## Provided records

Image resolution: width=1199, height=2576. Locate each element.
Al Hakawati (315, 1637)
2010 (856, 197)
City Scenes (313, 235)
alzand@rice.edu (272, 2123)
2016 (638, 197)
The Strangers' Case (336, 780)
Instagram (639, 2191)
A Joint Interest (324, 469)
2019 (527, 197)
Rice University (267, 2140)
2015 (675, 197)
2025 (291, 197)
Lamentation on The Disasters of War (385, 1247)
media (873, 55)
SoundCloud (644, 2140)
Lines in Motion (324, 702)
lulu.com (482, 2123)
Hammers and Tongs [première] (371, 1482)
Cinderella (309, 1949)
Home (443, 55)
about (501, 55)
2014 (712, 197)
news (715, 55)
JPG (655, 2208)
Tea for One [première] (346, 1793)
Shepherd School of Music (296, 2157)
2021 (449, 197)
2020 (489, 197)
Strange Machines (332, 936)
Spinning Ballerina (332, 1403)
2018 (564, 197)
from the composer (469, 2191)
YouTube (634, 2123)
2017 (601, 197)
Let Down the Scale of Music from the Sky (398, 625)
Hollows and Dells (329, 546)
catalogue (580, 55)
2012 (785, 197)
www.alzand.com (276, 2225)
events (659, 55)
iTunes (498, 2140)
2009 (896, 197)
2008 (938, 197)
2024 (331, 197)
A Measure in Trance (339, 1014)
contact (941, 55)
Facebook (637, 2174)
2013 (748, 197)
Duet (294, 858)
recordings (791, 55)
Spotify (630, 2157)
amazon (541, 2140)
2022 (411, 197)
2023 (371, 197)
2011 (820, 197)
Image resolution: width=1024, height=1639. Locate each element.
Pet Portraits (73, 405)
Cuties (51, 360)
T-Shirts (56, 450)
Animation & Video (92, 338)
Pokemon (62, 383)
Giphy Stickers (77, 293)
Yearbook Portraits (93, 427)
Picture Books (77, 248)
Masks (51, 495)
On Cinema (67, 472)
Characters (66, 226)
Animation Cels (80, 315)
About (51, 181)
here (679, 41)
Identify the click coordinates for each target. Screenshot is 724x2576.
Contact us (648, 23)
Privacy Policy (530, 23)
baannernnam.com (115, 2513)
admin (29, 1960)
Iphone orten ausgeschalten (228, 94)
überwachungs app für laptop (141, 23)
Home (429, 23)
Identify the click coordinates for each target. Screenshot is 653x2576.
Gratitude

## Task details
As listed above, the lines from the line with "Animation & Video (92, 338)" to the line with "baannernnam.com (115, 2513)" are to be echoed exactly, with both ends included and nothing added.

## Task solution
Animation & Video (92, 338)
Pokemon (62, 383)
Giphy Stickers (77, 293)
Yearbook Portraits (93, 427)
Picture Books (77, 248)
Masks (51, 495)
On Cinema (67, 472)
Characters (66, 226)
Animation Cels (80, 315)
About (51, 181)
here (679, 41)
Identify the click coordinates for each target. Screenshot is 724x2576.
Contact us (648, 23)
Privacy Policy (530, 23)
baannernnam.com (115, 2513)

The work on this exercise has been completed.